What is being asked =
Repeat exactly, and only, the lines below starting at the line that contains "Click the JavaScript脚本 combo box field" and ending at the line that contains "The width and", inclusive of both.

Listed entries =
------------------------------------------------------------------------
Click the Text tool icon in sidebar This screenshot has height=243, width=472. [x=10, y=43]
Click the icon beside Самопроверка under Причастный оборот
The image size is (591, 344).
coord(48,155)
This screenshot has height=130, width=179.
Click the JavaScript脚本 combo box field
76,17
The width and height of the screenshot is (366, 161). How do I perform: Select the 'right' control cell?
------------------------------------------------------------------------
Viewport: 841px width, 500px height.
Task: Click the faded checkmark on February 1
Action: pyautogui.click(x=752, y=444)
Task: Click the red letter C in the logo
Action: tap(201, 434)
------------------------------------------------------------------------
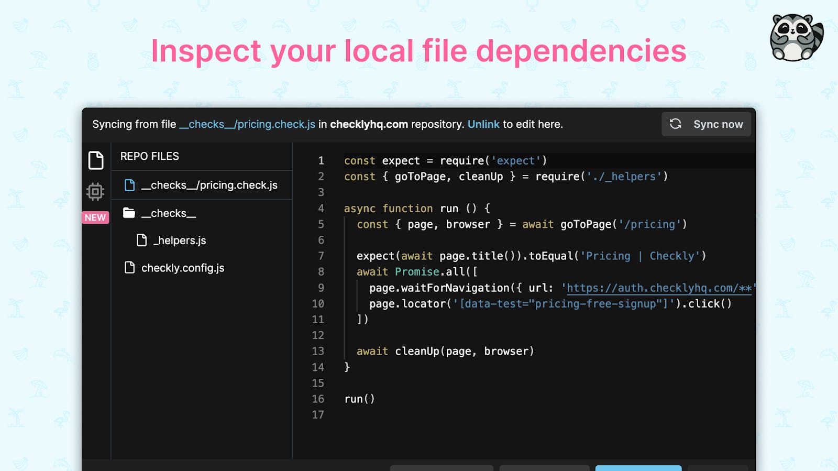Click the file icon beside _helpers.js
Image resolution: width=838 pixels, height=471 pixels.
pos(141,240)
------------------------------------------------------------------------
Exercise answer =
Click the JavaScript脚本 combo box field
76,17
The width and height of the screenshot is (366, 161). How do I perform: Select the 'right' control cell?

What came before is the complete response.